Multilingual children misdiagnosed, expert says
Linguistic diversity must be taken into account when testing children for speech and language disorders, according to linguistics scholar Dr Madalena Cruz-Ferreira.
The problem is widespread and misdiagnoses of language disorders in such children leads to poor learning outcomes and wasted resources, she said.
Cruz-Ferreira paper Assessment of communication abilities in multilingual children: Language rights or human rights? Was published in Australia-based International Journal of Speech-Language Pathology.
She said testing multilingual children for speech and language disorders with monolingual tests damaged learning outcomes.
Most often, testing against rigid monolingual standards generates “false positives”, diagnosing children who are developing normally as having disorders. This is damaging to their wellbeing, and wastes resources by funnelling them into special education when a tutor may be sufficient to address their difficulties with particular languages.
Concern over low test scores often leads to misguided recommendations for educational segregation of multilingual children, and can prompt excessive referral of multilingual children to speech-language pathology clinics, she said.
Monolingual testing can also give rise to “false negatives,” when a child with a real speech and language disorder is not diagnosed, because it is presumed their problems are merely part of being multilingual.
“People assume that because a child is multilingual, the child will have funny ways of expressing themselves, or have small-scale deficiencies in vocabulary and so on,” Cruz-Ferreira said. ”So we fail to identify children with genuine disorders.”
Those children would through life with serious problems because nobody had taken the time or interest to help them, she said.
Cruz-Ferreira proposed that schools and speech-language pathology clinics use language aids and interpreters to work with students and clients who struggle with the official language. She also recommended norms be developed for testing multilingual children.
One existing method, she said, is “dynamic assessment”, which can test language ability regardless of any specific language.

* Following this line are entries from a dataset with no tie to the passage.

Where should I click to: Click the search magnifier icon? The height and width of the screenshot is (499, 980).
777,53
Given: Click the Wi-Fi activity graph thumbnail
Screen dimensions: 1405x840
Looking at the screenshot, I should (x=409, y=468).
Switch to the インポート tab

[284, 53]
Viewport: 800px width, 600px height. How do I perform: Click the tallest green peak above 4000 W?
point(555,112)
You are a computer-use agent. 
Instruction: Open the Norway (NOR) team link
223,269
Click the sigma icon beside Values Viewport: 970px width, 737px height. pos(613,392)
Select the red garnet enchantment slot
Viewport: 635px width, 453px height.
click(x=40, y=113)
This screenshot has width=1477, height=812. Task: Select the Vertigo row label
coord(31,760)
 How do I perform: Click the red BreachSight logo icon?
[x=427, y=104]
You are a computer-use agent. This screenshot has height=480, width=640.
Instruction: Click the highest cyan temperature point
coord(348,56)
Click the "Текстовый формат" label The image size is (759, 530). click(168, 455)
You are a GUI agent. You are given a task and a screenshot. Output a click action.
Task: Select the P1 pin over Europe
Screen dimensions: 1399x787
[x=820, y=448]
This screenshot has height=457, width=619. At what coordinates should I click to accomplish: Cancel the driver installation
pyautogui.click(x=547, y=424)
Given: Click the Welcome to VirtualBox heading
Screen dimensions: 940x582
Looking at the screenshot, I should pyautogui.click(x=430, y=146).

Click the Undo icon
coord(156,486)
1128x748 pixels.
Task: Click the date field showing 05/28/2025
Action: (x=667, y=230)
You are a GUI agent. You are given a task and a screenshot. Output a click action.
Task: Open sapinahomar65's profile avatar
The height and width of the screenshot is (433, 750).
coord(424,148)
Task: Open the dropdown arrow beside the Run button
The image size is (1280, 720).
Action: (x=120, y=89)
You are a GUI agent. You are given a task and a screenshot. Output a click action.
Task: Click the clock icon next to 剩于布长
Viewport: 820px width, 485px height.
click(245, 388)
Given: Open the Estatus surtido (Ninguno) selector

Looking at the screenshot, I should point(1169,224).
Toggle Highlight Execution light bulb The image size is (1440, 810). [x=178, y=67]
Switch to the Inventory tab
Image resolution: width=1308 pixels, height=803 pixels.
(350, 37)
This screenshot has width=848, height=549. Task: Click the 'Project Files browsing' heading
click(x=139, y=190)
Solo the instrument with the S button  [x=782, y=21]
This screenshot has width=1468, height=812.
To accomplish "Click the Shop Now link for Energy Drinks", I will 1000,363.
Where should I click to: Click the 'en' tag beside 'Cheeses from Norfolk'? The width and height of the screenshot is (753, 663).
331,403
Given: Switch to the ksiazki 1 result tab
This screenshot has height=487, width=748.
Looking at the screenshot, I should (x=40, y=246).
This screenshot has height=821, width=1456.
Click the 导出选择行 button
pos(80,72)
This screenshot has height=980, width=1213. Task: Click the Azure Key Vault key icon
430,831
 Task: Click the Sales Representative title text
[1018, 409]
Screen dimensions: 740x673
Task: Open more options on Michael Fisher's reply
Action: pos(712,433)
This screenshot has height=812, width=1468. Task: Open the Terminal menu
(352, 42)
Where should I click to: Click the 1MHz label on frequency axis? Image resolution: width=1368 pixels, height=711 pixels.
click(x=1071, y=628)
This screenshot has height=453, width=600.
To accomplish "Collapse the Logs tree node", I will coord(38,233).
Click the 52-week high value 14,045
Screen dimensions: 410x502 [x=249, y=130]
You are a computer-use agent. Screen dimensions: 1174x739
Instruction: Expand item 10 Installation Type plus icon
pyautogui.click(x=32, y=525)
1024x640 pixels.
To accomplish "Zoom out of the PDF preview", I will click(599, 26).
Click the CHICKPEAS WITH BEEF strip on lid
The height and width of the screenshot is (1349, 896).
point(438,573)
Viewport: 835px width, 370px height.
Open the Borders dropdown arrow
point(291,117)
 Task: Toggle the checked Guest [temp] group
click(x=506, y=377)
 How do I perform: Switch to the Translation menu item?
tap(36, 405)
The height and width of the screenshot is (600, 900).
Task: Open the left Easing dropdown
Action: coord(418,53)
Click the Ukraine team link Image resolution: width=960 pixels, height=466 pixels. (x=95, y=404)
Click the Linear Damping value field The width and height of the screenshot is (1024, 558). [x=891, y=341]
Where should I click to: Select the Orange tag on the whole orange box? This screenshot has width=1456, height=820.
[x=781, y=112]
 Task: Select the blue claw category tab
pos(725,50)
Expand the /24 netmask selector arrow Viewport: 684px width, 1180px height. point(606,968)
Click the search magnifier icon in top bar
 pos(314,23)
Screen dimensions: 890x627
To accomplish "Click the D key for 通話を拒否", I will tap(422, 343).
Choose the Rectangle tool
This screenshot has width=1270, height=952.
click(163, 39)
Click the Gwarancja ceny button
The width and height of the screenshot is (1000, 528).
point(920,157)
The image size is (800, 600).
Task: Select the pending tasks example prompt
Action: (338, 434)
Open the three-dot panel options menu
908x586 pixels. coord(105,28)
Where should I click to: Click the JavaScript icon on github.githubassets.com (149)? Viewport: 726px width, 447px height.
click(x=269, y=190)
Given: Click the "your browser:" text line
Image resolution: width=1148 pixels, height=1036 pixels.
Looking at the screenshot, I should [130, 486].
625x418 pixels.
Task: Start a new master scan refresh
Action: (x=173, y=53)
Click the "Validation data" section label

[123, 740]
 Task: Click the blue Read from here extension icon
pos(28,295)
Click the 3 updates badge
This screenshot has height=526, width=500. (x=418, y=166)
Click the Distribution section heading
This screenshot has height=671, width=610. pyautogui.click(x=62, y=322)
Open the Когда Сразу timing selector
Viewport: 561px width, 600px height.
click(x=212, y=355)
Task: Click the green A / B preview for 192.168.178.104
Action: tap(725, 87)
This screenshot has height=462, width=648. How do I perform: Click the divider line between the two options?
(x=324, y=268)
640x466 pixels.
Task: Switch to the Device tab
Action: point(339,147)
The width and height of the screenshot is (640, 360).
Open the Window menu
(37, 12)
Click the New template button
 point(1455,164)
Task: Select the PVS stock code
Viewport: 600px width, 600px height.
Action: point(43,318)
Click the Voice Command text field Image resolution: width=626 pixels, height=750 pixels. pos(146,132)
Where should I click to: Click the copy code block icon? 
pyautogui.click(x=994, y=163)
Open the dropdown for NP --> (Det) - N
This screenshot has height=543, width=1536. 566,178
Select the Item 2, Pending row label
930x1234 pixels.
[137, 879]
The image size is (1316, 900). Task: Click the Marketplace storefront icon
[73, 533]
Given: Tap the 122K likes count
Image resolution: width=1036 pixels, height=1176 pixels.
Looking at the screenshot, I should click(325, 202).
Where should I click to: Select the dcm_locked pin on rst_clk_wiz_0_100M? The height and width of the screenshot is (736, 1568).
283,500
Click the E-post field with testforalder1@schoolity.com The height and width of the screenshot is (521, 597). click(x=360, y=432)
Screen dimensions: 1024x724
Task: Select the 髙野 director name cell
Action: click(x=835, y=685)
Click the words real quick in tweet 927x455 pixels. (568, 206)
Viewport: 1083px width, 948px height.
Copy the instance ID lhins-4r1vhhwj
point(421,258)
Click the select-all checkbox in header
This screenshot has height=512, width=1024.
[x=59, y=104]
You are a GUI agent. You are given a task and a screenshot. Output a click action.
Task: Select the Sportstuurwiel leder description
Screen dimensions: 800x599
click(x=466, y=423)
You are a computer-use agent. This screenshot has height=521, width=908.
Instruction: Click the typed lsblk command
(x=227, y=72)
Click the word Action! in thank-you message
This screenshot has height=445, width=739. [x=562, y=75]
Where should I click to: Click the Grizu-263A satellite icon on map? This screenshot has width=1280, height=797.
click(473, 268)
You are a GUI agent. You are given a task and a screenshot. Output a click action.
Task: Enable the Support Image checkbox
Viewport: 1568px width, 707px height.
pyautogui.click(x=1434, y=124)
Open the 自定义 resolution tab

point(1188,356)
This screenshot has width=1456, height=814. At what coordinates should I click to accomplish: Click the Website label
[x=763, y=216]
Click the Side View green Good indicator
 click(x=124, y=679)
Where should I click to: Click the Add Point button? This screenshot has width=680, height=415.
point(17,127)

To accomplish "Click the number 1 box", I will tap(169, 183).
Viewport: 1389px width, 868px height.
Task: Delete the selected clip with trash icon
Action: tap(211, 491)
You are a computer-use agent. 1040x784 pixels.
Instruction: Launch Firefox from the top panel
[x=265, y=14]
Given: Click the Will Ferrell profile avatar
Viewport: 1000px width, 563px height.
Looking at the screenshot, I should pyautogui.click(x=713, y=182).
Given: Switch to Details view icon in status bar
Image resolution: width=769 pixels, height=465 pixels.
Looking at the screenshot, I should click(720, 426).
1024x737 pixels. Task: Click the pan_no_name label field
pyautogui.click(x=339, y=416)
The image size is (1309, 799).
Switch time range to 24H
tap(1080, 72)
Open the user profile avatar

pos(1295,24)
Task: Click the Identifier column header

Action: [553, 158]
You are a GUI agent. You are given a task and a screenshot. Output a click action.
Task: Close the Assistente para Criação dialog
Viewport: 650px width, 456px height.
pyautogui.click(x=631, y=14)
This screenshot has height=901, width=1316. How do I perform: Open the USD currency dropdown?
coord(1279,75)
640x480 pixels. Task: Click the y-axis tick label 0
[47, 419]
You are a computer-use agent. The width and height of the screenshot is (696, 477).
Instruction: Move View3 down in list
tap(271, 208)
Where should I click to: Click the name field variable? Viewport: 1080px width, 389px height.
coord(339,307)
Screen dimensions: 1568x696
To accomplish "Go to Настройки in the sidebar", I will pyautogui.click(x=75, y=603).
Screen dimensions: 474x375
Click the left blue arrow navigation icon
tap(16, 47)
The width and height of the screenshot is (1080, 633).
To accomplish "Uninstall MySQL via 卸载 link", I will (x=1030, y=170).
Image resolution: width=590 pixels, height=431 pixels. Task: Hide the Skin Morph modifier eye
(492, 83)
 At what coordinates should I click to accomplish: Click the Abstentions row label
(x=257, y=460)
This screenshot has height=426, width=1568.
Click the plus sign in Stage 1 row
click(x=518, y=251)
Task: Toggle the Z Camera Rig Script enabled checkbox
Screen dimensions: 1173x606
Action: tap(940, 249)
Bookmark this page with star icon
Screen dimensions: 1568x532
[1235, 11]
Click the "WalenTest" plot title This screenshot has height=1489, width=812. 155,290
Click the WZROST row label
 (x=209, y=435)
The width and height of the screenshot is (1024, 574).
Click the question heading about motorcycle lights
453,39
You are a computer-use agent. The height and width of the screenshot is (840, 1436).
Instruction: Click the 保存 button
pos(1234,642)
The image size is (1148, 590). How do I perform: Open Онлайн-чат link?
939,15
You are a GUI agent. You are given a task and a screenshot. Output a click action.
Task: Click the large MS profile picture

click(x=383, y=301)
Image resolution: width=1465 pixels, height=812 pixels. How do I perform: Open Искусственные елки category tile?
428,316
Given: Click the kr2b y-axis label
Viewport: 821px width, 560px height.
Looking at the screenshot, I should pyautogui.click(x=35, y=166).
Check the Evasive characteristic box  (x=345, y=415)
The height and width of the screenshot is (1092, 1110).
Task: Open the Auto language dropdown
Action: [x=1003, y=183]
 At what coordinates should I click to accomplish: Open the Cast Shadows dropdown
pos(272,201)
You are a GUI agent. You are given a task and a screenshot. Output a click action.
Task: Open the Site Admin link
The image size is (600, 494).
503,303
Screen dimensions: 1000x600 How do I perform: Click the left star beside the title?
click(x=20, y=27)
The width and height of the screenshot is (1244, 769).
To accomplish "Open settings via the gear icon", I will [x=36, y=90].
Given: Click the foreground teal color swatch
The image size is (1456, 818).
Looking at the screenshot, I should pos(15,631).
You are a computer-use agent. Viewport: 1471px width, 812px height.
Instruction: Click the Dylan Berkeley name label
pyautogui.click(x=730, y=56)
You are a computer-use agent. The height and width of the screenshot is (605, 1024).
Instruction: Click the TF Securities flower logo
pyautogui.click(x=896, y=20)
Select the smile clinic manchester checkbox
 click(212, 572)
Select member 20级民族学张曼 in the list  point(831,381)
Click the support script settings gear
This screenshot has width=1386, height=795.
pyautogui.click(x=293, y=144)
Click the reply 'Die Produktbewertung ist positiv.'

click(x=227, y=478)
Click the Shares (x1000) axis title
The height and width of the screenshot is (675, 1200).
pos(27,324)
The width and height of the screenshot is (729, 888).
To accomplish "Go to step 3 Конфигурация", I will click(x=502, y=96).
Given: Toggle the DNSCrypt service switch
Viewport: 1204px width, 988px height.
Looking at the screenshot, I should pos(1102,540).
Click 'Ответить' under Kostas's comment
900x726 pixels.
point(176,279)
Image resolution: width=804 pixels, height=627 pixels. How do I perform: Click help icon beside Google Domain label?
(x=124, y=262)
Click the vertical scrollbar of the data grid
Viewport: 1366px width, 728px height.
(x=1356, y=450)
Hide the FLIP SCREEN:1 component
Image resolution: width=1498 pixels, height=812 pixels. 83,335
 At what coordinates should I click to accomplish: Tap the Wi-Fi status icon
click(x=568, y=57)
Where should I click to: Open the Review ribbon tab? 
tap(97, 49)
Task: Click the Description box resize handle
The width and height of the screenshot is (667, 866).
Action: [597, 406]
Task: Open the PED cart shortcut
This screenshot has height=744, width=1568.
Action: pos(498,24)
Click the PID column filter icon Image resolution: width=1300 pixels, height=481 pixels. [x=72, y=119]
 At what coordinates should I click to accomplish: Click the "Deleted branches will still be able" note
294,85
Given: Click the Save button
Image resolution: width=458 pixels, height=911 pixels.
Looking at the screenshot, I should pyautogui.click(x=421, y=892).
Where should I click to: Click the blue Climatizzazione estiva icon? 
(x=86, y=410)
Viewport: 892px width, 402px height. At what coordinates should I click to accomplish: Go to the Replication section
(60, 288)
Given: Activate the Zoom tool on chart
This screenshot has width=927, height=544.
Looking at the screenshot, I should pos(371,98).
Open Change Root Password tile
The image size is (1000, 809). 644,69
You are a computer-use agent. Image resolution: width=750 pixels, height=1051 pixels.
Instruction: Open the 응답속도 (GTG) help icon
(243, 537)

Associate Professor Chris Brebner of Flinders University, who has conducted research into dynamic assessment, agrees it is a good approach.
“Dynamic assessment evaluates children’s potential to learn language,” he said.
“As multilingual children have different language backgrounds and experience, this allows assessment of their capacity to learn language, rather than comparing with what is ‘normal’ where there are varied levels of existing knowledge.”
Reliable information also needs to be spread about multilingualism, Cruz-Ferreira said, including being made part of teacher and speech-language pathologist training.
This would encourage a factual understanding of multilingualism, and encourage all parties to move away from simplistic interpretations of multilingualism as either good or bad, she said.